# WORK TO BE COMPLETED
A faithful copy of the data below is required, leaving out every picture.

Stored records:
BEGIN
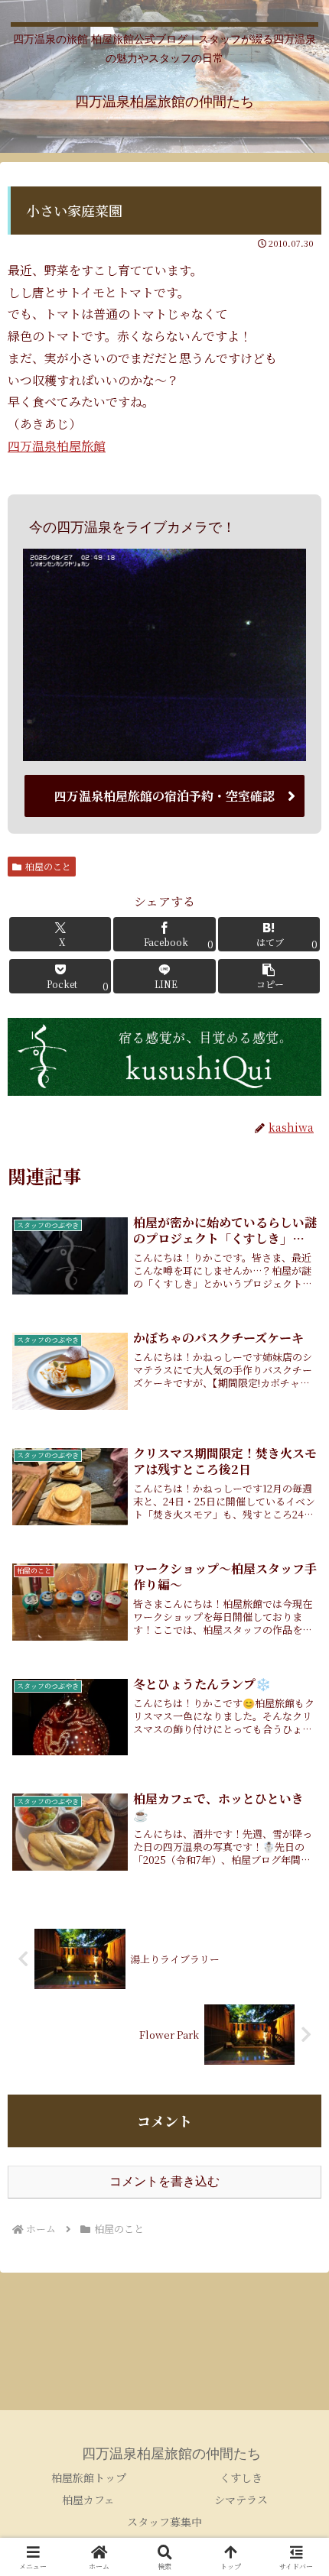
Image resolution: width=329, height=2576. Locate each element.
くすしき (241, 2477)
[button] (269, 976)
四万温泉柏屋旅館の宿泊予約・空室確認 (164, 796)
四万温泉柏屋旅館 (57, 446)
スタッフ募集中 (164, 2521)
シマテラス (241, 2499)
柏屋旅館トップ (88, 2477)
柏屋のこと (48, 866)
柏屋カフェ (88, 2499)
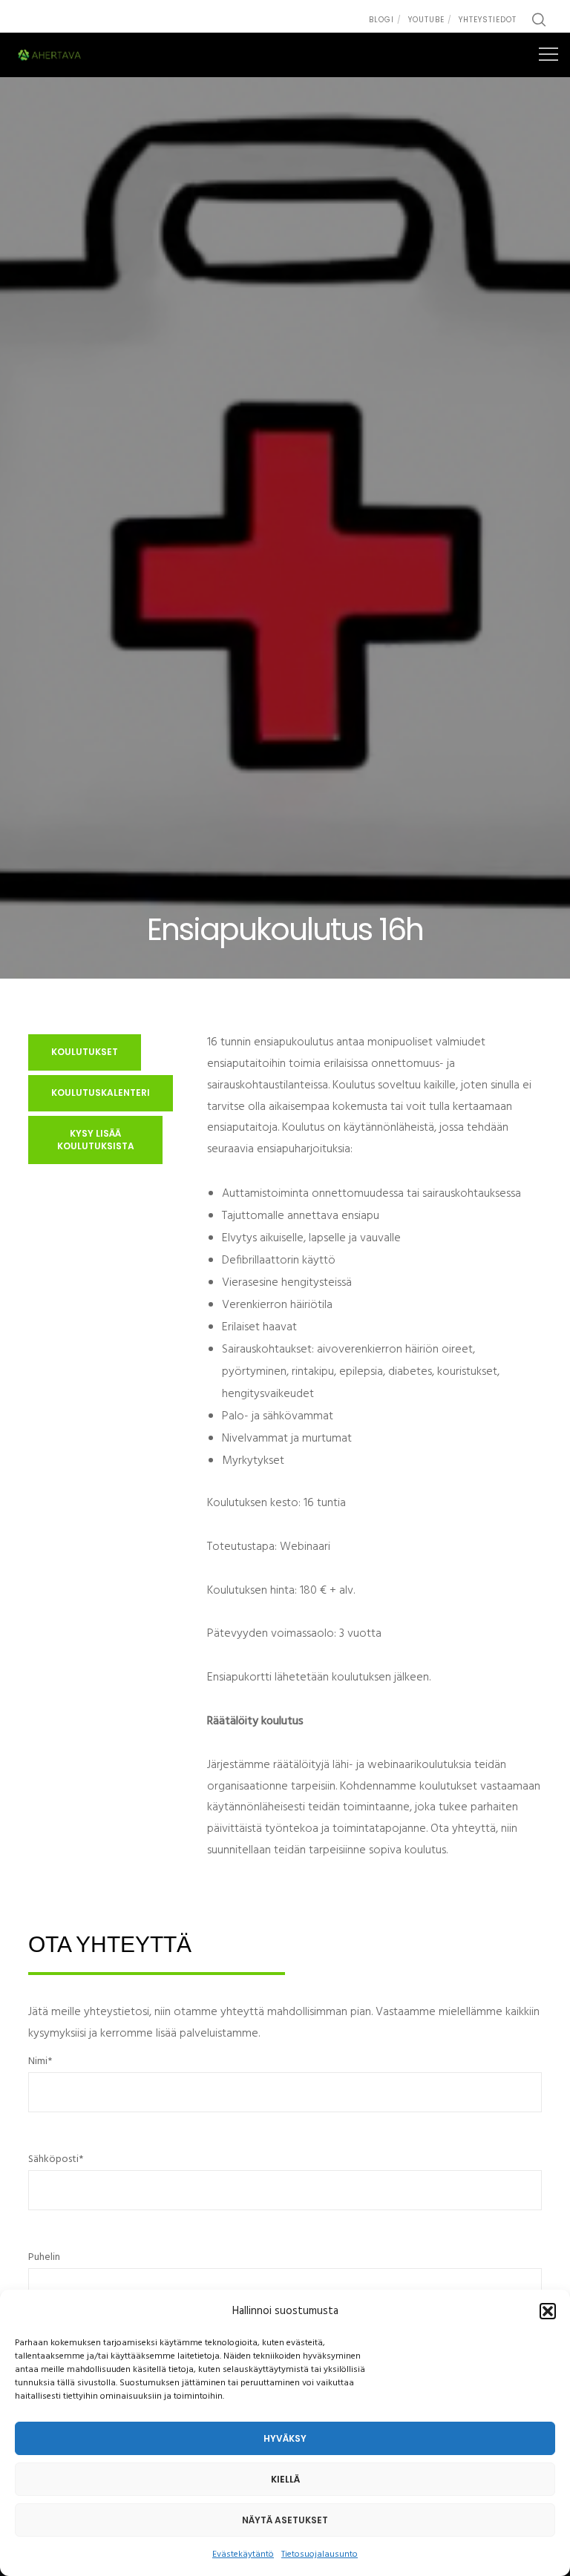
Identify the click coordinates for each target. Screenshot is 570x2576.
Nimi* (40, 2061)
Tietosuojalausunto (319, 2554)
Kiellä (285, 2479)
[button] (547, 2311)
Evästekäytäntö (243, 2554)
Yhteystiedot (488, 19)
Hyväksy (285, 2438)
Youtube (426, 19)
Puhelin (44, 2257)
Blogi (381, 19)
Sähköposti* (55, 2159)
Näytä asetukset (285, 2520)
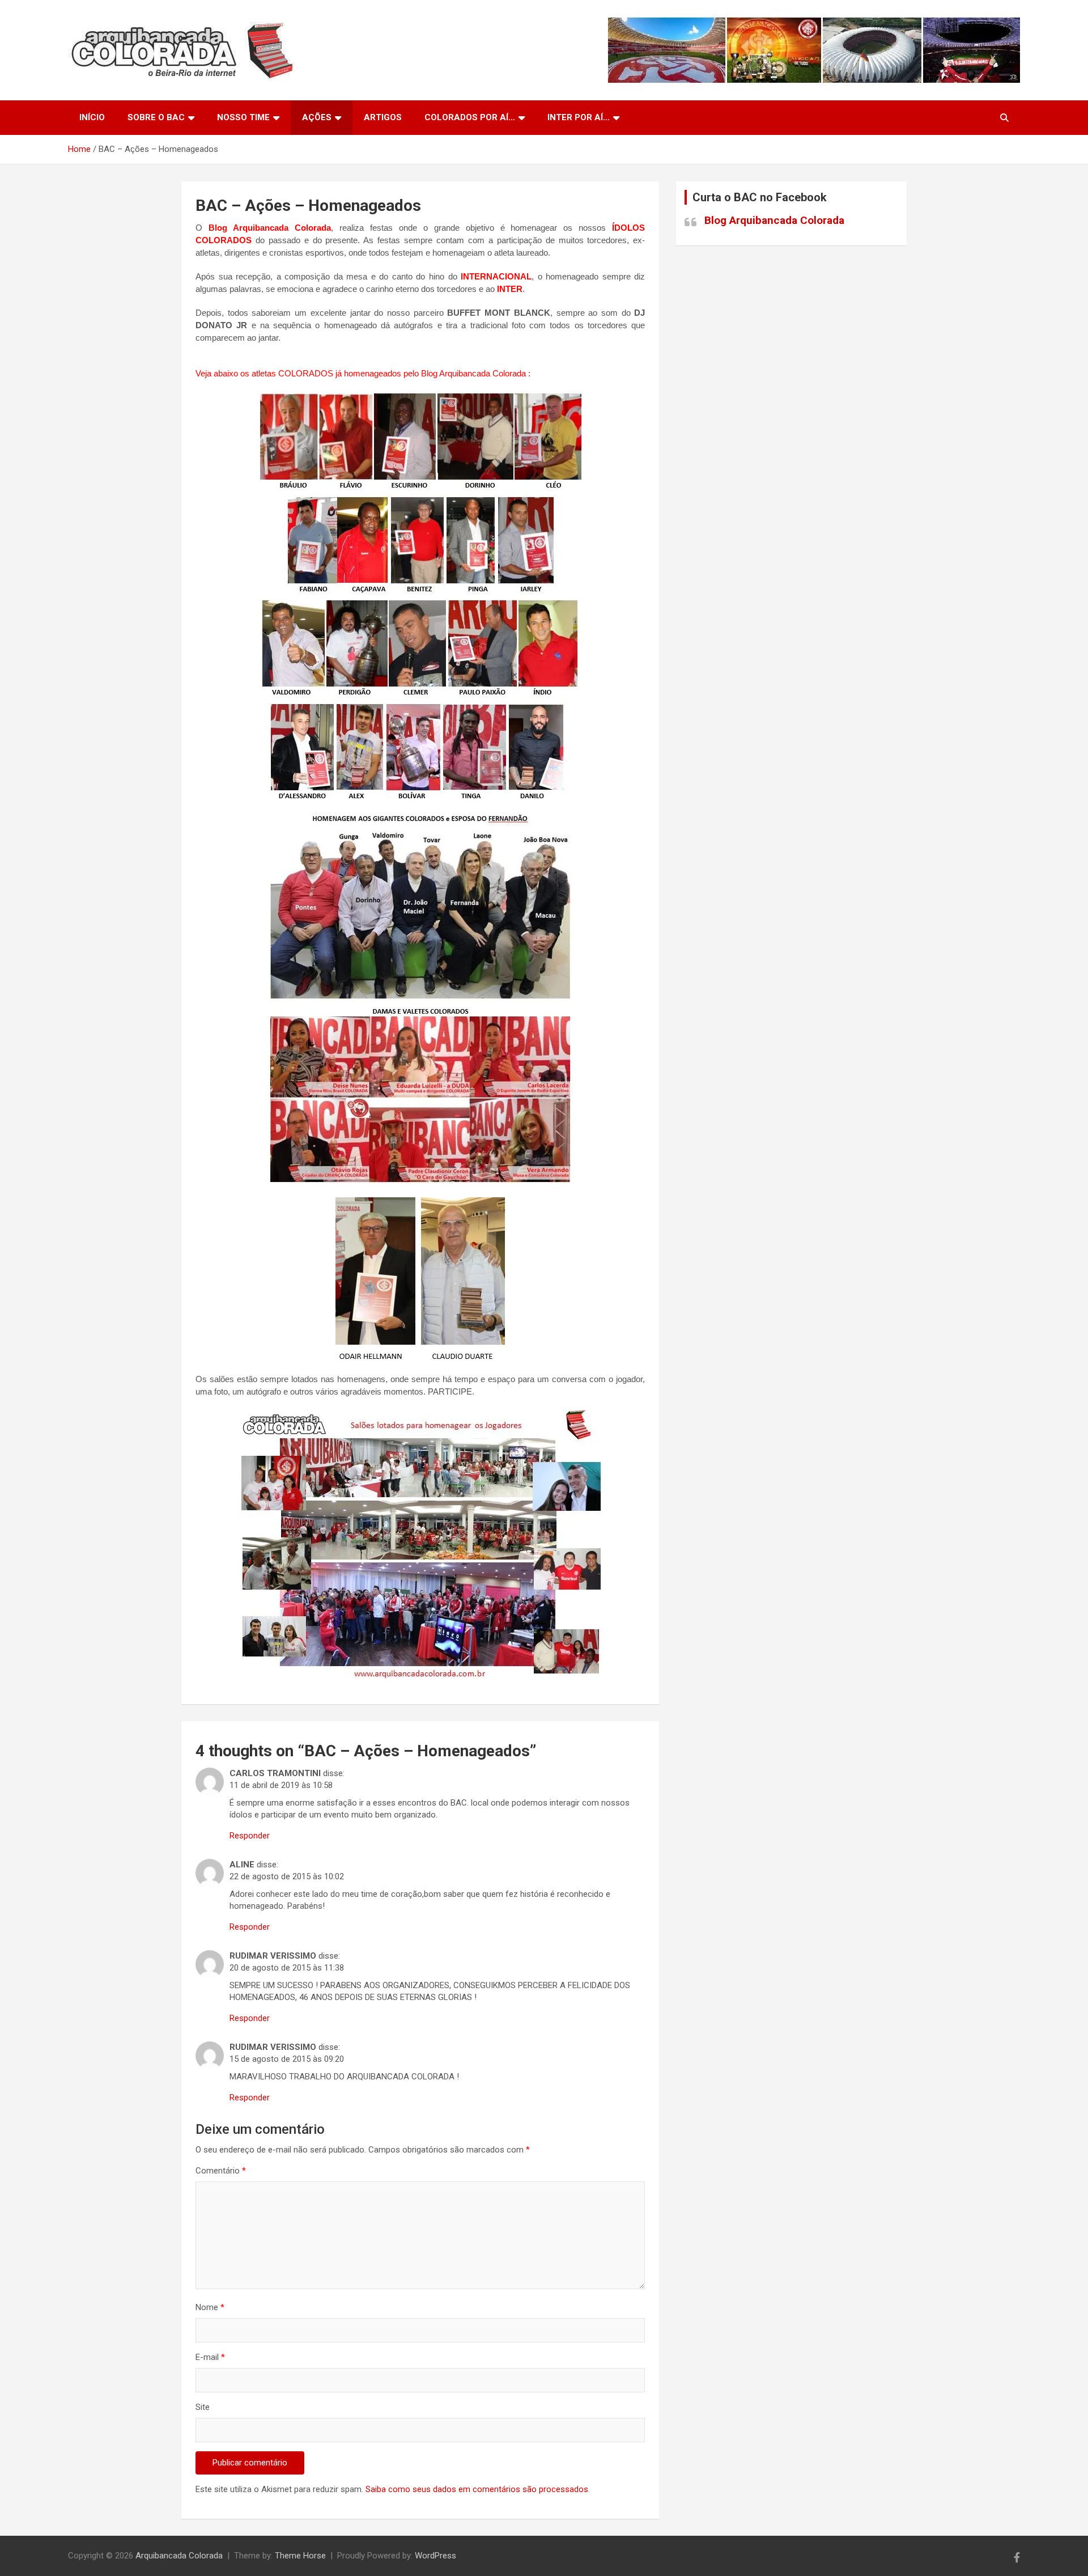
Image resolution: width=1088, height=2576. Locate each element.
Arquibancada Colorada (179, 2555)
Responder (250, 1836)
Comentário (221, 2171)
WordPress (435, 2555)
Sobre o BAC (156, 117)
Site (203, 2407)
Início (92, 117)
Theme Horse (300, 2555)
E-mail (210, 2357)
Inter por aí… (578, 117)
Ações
END
# RESULT
Image resolution: width=329, height=2576. Locate each element.
くすしき (241, 2477)
[button] (269, 976)
四万温泉柏屋旅館の宿泊予約・空室確認 (164, 796)
四万温泉柏屋旅館 (57, 446)
スタッフ募集中 (164, 2521)
シマテラス (241, 2499)
柏屋旅館トップ (88, 2477)
柏屋のこと (48, 866)
柏屋カフェ (88, 2499)
Identify the click coordinates for each target. Screenshot is 570x2576.
Nimi* (40, 2061)
Tietosuojalausunto (319, 2554)
Kiellä (285, 2479)
[button] (547, 2311)
Evästekäytäntö (243, 2554)
Yhteystiedot (488, 19)
Hyväksy (285, 2438)
Youtube (426, 19)
Puhelin (44, 2257)
Blogi (381, 19)
Sähköposti* (55, 2159)
Näytä asetukset (285, 2520)
Image resolution: width=1088, height=2576. Locate each element.
Arquibancada Colorada (179, 2555)
Responder (250, 1836)
Comentário (221, 2171)
WordPress (435, 2555)
Sobre o BAC (156, 117)
Site (203, 2407)
Início (92, 117)
Theme Horse (300, 2555)
E-mail (210, 2357)
Inter por aí… (578, 117)
Ações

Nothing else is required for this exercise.